Intellectual disability is a condition characterized by significant limitations in cognitive abilities and social/behavioral adaptive skills and is an important reason for pediatric, neurologic, and genetic referrals. Approximately 10% of protein-encoding genes on the X chromosome are implicated in intellectual disability, and the corresponding intellectual disability is termed X-linked ID (XLID). Although few mutations and a small number of families have been identified and XLID is rare, collectively the impact of XLID is significant because patients usually are unable to fully participate in society. To reveal the molecular mechanisms of various intellectual disabilities and to suggest small molecules which by binding to the malfunctioning protein can reduce unwanted effects. Using various in silico methods we reveal the molecular mechanism of XLID in cases involving proteins with known 3D structure. The 3D structures were used to predict the effect of disease-causing missense mutations on the folding free energy, conformational dynamics, hydrogen bond network and, if appropriate, protein-protein binding free energy.
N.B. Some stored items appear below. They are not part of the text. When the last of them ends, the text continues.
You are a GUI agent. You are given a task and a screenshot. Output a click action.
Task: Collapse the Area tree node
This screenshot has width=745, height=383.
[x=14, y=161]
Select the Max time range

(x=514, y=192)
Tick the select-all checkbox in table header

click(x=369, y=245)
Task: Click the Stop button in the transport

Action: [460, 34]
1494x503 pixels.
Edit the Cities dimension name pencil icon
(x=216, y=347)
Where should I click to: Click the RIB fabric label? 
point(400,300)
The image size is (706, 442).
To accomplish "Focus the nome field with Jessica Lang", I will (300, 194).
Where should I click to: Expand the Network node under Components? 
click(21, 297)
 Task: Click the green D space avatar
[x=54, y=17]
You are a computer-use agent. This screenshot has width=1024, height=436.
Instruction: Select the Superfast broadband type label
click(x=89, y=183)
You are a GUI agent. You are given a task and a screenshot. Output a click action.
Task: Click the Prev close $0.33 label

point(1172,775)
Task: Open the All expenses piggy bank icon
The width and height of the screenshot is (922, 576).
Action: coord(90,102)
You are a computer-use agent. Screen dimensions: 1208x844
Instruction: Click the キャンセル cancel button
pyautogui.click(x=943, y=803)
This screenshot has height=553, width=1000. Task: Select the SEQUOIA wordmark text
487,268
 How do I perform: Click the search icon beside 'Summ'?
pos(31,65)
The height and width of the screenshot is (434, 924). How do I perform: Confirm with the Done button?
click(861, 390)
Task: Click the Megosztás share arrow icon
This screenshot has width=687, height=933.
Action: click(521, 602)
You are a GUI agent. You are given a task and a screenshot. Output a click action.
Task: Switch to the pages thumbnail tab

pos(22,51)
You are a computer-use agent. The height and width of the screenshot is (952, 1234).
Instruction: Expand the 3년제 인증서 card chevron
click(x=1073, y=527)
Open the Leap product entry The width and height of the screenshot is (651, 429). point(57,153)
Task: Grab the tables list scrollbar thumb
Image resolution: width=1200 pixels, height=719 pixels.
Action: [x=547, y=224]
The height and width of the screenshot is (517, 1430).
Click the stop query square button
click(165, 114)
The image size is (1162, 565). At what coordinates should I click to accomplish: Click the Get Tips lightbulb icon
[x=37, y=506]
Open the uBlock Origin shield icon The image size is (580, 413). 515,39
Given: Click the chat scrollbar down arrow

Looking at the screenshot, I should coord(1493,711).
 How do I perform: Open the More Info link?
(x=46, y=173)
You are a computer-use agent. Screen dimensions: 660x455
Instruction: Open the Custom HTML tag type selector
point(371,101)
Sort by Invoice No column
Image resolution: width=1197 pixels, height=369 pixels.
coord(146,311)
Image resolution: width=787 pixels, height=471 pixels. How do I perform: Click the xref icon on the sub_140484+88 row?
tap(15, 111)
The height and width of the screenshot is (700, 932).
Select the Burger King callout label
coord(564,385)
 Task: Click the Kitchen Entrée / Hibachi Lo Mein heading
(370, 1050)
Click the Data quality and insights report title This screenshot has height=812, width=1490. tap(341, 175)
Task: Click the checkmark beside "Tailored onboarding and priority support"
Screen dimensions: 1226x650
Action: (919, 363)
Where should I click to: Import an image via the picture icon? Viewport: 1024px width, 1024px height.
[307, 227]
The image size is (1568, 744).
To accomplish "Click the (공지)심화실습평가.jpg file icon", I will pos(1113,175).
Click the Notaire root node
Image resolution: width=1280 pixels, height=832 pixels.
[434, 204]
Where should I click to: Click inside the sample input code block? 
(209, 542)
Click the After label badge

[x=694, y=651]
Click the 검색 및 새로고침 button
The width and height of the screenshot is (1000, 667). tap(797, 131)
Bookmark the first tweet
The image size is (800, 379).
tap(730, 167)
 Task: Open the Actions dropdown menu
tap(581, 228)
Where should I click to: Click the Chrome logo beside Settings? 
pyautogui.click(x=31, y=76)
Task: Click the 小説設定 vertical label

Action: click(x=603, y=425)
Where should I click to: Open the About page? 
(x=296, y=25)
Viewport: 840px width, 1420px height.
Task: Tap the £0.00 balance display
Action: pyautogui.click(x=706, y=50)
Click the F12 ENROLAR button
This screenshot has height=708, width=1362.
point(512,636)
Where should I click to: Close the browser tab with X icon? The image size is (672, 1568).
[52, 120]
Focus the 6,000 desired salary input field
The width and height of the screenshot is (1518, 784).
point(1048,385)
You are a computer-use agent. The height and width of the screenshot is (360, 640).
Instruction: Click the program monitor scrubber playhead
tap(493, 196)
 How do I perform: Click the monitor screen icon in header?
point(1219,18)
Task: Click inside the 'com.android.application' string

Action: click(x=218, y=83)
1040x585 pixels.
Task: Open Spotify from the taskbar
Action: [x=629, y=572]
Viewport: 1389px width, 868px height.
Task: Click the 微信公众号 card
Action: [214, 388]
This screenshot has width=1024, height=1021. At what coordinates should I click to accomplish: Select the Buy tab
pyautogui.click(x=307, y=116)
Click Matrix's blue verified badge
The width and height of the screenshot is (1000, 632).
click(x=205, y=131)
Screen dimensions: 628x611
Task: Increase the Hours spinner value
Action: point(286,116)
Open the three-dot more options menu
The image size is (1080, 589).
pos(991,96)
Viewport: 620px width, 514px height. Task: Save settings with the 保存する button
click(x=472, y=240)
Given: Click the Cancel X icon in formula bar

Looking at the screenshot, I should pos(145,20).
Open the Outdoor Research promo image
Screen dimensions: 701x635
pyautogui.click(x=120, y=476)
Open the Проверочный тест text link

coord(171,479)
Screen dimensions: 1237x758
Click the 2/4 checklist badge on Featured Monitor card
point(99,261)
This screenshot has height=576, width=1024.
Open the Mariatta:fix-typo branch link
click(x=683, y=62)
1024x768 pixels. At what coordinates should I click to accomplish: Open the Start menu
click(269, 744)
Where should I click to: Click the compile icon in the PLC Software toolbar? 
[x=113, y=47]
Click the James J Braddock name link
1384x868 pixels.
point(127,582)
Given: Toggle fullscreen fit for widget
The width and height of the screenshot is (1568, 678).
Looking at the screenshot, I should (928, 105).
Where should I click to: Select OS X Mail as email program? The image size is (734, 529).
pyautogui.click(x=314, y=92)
It is shown that the vast majority of XLID mutation sites are outside the active pocket and are accessible from the water phase, thus providing the opportunity to alter their effect by binding appropriate small molecules in the vicinity of the mutation site. This observation is used to demonstrate, computationally and experimentally, that a particular condition, Snyder-Robinson syndrome caused by the G56S spermine synthase mutation, might be ameliorated by small molecule binding.